Je ne pris pas la peine de le regarder. C'était comme si sa voix était à côté, mais lointaine à la fois.

— Roza. Il faut partir.
— Je n'irai nulle part.
— Je sais que c'est dur. Mais maintenant, on doit penser à nous. À notre survie. Nino ne me le pardonnerait jamais s'il t'arrivait quelque chose. Ni mon père d'ailleurs. Je les ai déçus tellement de fois dans ma vie. Je ne veux pas le faire encore. Alors, s'il te plaît. Allons-y. Ma mère va venir te récupérer et je vais m'occuper de Nino.

Je ne répondis pas.

— Roza.

Les larmes me montèrent puis coulèrent aussitôt.

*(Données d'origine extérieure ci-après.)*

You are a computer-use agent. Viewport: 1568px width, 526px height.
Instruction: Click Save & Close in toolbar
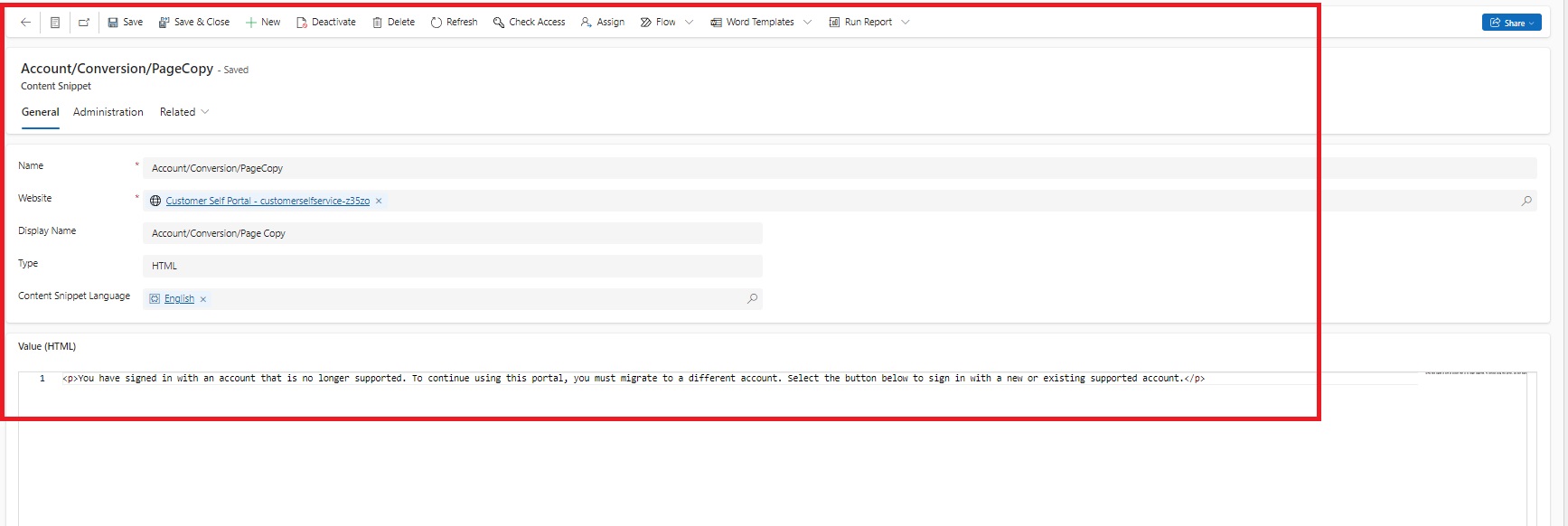(x=193, y=23)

— Je ne peux pas. Je ne peux pas l'abandonner.
— Tu ne l'abandonnes pas. Tu prends soin de lui en te préservant. Viens avec moi. On va attendre ma mère dehors.
— Je ne peux pas.

Je resserrai l'étreinte et posai mon front sur le sien. Je ne pouvais pas le lâcher. Mon cerveau me l'interdisait. Mon corps me l'interdisait. Je ne pouvais pas.

— Roza, s'il te plaît.

J'arrêtai de l'écouter et fermai les yeux. Je pleurai en silence. Mes larmes dévalaient mes joues. Je ne pouvais plus les contrôler. Une minute passa. Deux minutes. Trois minutes. Puis une infinité. Je fus sortie de mes pensées par Maria qui venait de poser sa main sur mon épaule.

— Roza ?

Je relevai la tête et lui lançai un regard. Des larmes coulaient de ses yeux. Ses yeux étaient rouges. Elle avait perdu son mari et son fils en même pas un mois. Tout comme moi.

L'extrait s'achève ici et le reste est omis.